The 100 best nonfiction books: No 23

 

And #23 was Elements of Style.

 

Well.

 

I still have my worn old looking Elements of Style book <it’s more a large pamphlet format> on my shelf. I looked at it fondly. And I realized I don’t pull it off the shelf enough.

 

Yeah.

write hard hemingway

It can seem old.

It can seem outdated.

And it can seem fairly restrictive with regard to writing stylistically.

 

Even Strunk himself admitted … “The best writers sometimes disregard the rules of rhetoric.”

 

Heck.

 

Even EB White <who wrote Charlotte’s Web> ignored some of Strunk’s advice.

 

But.

 

You are committing writing malpractice if you do not read this book … several times.

It will not teach you how to write.

It will not teach you how to find your own voice in writing.

 

But it will teach you some incredibly valuable guardrails of writing with clarity & brevity.

 

And I could argue that those two weapons are the most valuable weapons you can wield to be more readable and more persuasive.

 

I know.

I know.

 

Rules for writing & style. Young writers will visibly recoil.

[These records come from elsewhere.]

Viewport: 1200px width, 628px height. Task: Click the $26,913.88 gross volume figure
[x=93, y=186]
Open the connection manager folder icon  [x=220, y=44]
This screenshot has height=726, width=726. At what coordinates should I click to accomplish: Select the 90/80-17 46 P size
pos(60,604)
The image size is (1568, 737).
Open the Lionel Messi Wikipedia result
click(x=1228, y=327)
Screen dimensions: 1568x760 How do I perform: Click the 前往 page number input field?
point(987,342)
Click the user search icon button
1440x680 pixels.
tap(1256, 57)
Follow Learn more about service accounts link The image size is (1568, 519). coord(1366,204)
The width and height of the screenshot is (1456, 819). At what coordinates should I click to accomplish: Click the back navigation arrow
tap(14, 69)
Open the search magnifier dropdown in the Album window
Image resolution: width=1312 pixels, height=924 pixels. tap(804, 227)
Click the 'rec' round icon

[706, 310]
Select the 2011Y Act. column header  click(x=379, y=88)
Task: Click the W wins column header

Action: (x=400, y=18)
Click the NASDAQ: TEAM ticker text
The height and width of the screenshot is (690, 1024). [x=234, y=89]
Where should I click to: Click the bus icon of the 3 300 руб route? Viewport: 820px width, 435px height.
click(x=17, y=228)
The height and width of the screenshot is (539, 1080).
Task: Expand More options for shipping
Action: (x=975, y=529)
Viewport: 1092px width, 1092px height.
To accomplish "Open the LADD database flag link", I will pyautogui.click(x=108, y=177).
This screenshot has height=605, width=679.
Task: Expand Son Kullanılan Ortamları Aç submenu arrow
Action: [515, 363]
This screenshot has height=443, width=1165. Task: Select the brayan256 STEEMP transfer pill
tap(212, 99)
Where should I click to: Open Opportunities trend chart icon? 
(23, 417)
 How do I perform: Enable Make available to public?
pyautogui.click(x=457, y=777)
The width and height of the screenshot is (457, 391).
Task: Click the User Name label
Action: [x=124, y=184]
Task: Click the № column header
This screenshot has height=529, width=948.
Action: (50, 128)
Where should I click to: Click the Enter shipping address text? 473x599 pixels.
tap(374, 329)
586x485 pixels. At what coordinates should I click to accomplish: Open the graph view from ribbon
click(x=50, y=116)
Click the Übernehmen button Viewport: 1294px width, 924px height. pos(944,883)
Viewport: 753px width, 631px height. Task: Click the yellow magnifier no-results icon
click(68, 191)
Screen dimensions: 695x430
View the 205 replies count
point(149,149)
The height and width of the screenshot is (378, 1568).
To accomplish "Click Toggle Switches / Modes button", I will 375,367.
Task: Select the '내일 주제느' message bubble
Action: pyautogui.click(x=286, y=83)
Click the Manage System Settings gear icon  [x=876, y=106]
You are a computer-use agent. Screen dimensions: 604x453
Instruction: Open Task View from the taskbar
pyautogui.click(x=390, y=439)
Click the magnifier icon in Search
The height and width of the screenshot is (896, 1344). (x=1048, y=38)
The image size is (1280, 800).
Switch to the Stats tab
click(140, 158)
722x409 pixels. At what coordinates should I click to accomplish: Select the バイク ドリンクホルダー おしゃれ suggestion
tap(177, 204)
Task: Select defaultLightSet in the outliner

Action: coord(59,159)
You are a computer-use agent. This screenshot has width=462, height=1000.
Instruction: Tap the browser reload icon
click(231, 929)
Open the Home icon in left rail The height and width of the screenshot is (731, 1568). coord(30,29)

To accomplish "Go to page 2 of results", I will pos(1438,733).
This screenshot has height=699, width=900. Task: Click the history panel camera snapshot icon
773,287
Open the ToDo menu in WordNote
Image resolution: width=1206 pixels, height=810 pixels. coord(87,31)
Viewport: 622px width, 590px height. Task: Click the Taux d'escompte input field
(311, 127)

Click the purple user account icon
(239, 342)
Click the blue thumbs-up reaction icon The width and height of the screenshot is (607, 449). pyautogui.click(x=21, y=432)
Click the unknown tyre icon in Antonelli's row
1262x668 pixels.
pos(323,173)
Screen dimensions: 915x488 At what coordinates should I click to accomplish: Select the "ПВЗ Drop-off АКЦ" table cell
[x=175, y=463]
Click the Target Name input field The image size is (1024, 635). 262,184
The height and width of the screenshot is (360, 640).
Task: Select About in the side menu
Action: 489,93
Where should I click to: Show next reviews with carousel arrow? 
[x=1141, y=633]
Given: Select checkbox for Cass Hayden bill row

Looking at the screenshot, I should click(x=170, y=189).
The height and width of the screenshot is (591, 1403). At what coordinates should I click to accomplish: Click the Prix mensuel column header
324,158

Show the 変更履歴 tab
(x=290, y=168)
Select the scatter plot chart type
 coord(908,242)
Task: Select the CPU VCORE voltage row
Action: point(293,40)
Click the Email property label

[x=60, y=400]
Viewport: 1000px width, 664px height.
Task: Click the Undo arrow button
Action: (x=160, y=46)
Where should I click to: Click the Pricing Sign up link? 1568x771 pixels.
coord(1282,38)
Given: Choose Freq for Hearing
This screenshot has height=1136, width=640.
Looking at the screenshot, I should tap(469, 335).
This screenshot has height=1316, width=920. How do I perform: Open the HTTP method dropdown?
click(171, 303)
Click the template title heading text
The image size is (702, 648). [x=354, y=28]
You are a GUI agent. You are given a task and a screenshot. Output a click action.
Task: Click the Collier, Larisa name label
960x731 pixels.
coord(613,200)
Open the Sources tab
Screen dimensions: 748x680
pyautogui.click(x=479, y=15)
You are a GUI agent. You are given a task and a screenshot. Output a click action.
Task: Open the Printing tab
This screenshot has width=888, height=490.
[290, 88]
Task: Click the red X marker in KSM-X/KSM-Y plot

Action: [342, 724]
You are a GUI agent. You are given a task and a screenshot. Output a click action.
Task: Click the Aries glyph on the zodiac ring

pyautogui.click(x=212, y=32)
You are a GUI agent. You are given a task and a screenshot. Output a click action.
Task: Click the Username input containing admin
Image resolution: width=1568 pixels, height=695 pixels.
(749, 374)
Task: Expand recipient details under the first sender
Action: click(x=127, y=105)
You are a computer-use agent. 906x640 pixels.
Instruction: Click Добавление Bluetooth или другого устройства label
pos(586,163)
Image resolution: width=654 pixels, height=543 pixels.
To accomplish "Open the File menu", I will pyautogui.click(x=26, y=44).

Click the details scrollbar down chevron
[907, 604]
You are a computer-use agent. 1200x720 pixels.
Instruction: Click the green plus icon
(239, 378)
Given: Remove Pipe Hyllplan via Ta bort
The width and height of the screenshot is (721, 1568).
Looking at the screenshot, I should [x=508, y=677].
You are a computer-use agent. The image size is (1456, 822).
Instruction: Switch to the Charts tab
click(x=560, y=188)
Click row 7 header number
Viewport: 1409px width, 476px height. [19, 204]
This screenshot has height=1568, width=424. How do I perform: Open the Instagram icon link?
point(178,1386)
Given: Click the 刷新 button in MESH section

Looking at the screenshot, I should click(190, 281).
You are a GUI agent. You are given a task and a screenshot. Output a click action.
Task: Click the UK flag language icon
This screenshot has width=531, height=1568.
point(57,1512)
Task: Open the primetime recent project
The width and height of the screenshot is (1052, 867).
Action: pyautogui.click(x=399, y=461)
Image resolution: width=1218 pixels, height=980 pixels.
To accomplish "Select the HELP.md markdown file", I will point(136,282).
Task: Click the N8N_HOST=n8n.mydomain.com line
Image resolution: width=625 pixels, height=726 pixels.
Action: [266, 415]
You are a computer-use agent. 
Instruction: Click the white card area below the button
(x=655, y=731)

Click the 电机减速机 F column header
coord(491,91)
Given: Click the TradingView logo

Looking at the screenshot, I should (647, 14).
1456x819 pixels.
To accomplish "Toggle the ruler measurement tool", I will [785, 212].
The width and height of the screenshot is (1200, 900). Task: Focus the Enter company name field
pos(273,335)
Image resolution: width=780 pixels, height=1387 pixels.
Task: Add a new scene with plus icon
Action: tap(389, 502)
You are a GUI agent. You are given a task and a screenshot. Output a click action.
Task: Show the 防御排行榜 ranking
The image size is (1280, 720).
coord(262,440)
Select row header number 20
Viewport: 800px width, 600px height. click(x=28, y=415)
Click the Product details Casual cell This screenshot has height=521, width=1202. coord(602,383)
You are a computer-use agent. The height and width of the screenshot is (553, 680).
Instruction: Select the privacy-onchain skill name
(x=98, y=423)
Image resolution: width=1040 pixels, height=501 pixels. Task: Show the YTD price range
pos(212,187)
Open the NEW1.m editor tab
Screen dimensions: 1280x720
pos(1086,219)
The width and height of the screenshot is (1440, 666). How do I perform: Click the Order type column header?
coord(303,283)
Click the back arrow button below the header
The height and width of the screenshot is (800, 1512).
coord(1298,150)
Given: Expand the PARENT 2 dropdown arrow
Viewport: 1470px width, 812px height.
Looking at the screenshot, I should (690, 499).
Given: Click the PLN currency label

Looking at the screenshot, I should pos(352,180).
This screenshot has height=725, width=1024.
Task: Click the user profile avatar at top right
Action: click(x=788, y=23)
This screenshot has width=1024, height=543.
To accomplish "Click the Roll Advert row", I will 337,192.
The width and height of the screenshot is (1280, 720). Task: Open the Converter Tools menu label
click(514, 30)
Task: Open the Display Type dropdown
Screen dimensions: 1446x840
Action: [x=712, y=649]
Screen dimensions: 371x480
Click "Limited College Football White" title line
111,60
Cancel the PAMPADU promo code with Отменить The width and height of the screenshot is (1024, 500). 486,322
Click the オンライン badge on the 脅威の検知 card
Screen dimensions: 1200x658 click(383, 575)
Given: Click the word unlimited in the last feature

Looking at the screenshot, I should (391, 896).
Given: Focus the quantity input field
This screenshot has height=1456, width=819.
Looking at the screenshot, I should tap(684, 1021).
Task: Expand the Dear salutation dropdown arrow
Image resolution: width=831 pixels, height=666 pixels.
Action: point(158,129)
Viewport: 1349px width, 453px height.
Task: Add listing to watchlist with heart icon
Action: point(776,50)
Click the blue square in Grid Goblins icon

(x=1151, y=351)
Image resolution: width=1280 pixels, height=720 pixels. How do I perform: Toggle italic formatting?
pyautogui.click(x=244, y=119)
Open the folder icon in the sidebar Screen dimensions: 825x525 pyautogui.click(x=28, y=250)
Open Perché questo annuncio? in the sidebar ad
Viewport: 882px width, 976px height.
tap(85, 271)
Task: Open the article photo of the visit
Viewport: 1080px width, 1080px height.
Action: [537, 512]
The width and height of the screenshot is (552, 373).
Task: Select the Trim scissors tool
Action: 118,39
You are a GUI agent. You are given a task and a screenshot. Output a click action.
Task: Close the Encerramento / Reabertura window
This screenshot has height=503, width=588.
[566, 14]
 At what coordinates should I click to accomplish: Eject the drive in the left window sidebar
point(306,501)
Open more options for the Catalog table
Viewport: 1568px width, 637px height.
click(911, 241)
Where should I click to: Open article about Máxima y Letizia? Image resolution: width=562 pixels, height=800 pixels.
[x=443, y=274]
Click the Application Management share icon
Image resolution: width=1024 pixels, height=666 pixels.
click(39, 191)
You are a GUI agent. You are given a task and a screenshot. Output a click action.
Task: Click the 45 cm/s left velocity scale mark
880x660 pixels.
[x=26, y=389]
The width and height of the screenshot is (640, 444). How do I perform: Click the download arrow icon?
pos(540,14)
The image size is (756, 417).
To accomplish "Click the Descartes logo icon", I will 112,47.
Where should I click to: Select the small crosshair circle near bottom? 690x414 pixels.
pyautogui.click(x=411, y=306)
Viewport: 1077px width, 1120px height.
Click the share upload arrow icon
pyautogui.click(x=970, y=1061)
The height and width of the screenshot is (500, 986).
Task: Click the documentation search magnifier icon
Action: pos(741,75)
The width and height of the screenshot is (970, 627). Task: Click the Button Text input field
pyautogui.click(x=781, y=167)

Today’s world seems to embrace ‘no rules’ more than anything else. Which is too bad. It is too bad because if you know the rules, understand the inherent values in the rules … you can make some insightful purposeful decisions with regard to the rules themselves.

 

And, sure, you can find a number of pretty well written books on writing and writing style <Birds on a Wire is not bad>.

 

But I could argue that once you have read Strunk & White … and wrapped your head around the majority of the ‘style thoughts’ you will never have to read another ‘how to write’ book ever again.  From that point on you are set to go forth and seek your own writing style.

 

Strunk & White is like the backbone of the writing body. What you craft around that backbone is up to you. it becomes  matter of taste and some rhetoric style … all wrapped around a solid, unbending, straight backbone of strength.

 

I cannot tell you how many times I have dropped a copy of Strunk & White on a young writers desk … and watch their face scrunch up with distaste. It not only looks ‘old’ and ‘outdated’ … it just feels too stringent for ‘voice.’

 

I also cannot tell you how many times I had to sit down in that same office, settle into a chair, and talk about how if you can strip down everything to its barest … it the becomes easier to decide what clothes you want to put on it.

 

I am clearly a rule challenger. And, yet, Strunk & White rules are so stripped down, so simplistically right and wrong guidelines, that I find I don’t challenge them … I simply accept them and move on from there.

 

EB White maybe said it the best:

 

“… standing, in a drafty time, erect, resolute, and assured, I still find the Strunkian wisdom a comfort, the Strunkian humour a delight, and the Strunkian attitude towards right and wrong a blessing undisguised.”

 

Look.imagery black ink write

 

All I can say is that if you want to write I cannot recommend a better book for you to own than Strunk & White Elements of Style. At minimum … you will clearly identify the style rules you will purposefully break as you develop your own writing style. At maximum … you will adopt some of the stylistic elements which … well … will make every word count.

 

And isn’t that what every writer desires?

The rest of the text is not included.